All of the quotes below are from our survey. If you have not already, you can fill it out here.
I think a school's name should be reflective of the ideals and people the school represents. By keeping the name of a man who supported racist and hurtful ideas, we are wrongfully endorsing his actions and his beliefs and representing our school's population.
- Current Student
I am an African-American student, and it feels weird to go to a school honoring the name of people who would’ve enslaved my ancestors. It feels like a slap in the face.
- Current Student
I knew before I started school at Wheeler (class of 1971) that the name was from a not-very-famous Confederate general who wasn't even from Georgia. East Cobb Jr Hi, where I went, across the street, we were the Rebels (our mascot was a cartoon Rebel General with a big moustache) and our fight song was "Dixie". It wasn't very subtle.
I remember too that originally the school name was Joseph E. Wheeler High School but the initials spelled J*E*W and THAT certainly upset the boat, so the Joseph and the E were [unofficially] dropped pretty quickly. I remember giggling about that a bit...
And when I was a junior at Wheeler there was one lone Black student and God did I feel bad for him. I can't imagine what he must have had to deal with.
- Wheeler Alum
Wheeler was established and its name chosen just as schools were being integrated in Georgia. The choice of a Confederate general has to be seen in the context of the movement at the time to support segregation and racism by the embrace of Confederate symbols. For example, ten years earlier the Georgia flag was changed to include the Confederate flag...
When I was a student, we never discussed the school's namesake, and I believe that is because there was an unspoken understanding that we did not want to embrace the legacy of a confederate general. Regardless of how many black students there are at Wheeler (and even if there were none), it is imperative for the school to recognize its name was chosen in an effort to reinforce segregationist, Jim Crow values, and there is no redeeming a choice to continue with Joseph Wheeler High School's name unchanged.
As an alumnus, I would be proud to return to a reunion at a school with a different name. It would serve as recognition of the diverse student body and the educational values the school was supposed to stand for... As current students, you have the most important voices in this matter, and any change you make will support generations of students at a hopefully renamed school for years after you graduate.
- Wheeler Alum
1) Joseph Wheeler was not a resident of Georgia and has no [significant] ties to Cobb County.
2) The Confederacy was treasonous and it any anyone associated with it should not be memorialized.
3) The name of Wheeler coincided with Cobb County being forced to integrate in 1965. It was done to shame and hurt black youth who integrated the school system.
4) The very diverse student body deserve to have a school name that is representative of our community.
- Current Parent
Joseph Wheeler has no connection to Cobb or the area and certainly does not meet the CCSD naming requirements. As a Confederate general whose portrait in his Confederate uniform hung in the main entrance for many years, he does not represent the community and student body.

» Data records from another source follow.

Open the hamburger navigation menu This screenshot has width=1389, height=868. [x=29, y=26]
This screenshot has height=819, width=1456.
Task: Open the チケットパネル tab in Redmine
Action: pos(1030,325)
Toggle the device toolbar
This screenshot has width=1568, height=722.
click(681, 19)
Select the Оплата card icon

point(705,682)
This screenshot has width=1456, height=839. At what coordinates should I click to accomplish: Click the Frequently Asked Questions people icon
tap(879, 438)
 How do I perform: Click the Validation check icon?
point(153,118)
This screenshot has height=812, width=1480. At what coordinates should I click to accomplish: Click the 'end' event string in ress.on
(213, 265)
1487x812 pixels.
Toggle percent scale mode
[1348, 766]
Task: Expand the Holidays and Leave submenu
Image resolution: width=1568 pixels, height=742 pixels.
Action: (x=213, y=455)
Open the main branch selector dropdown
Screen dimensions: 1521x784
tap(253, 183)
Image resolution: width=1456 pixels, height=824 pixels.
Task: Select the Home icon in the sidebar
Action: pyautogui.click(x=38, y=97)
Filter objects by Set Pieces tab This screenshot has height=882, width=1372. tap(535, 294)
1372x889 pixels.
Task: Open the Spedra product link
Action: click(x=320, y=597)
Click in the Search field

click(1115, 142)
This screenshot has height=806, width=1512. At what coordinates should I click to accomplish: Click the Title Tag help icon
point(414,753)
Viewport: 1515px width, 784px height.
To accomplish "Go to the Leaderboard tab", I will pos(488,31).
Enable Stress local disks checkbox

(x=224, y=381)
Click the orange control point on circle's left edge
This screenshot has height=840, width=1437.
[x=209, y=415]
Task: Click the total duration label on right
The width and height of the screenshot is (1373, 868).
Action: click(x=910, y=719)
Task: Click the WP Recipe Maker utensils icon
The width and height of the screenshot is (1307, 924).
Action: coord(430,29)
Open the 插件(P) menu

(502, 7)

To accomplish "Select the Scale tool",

- Current Parent & Former Faculty
I would like to see it changed if the student body, alumni and community support the change. I think the faculty, as stakeholders, are not as important as the students and the alumni on this issue. I hope that every effort to solicite input from the alumni is being made.
- Faculty Member
It is important that we demonstrate to young minds that people of merit and of distinction get remembered and get honored... It is true that history must not be erased, that segregation is a part of our country's shameful past. But continuing to maintain a legacy of someone who believed that our brothers and sisters where less of human dignity or love, is not someone who should continue to be honored through academics.
In liturgy Satan is an important part of Christianity, no matter how evil. Now, no one in Christianity attempts to forget about him, but instead tries to teach and empower its followers to not follow in it's lead. If Satan begun to have statues and schools built in his name under the importance of not erasing history, we would begin to question who the Christian faith believed and attributed its core values to. The same goes to Wheeler.
- Community Member
It makes me uncomfortable and disappointed to even think of walking in a school whose name holds so much hatred towards my own people.
I deserve, and my fellow students deserve to know that our interests and comfortability as students of color is being looked out for.
It's an undeniable, and objective truth that as of now the board does not care holistically, but they surely do boast diversity when it's necessary. We need, and we deserve immediate and direct action.
- Cobb County Student
The name was created for the purpose of making a body of students feel unwelcome and these ideas are no longer supported nor should they still be displayed or propagated in any way.
- Cobb County Student
As an African American student, the name doesn't sit right with me considering my school is named after someone with a confederate history who had hate for my kind of people.
- Current Student
No CCSD school should be on the Southern Poverty Law Center’s lists of confederate monuments.
- Community Member
The timing of the naming is very important to me in its purpose and significance. I want to live in a community that is welcoming and safe for all and I want this to be reflected in everything we do.
- Current Parent
My children will attend WHS. They currently attend WHS feeder schools. We are African American and we don’t feel that our children should attend a school and play sports for a school named after a man who didn’t believe that our children should be treated as humans.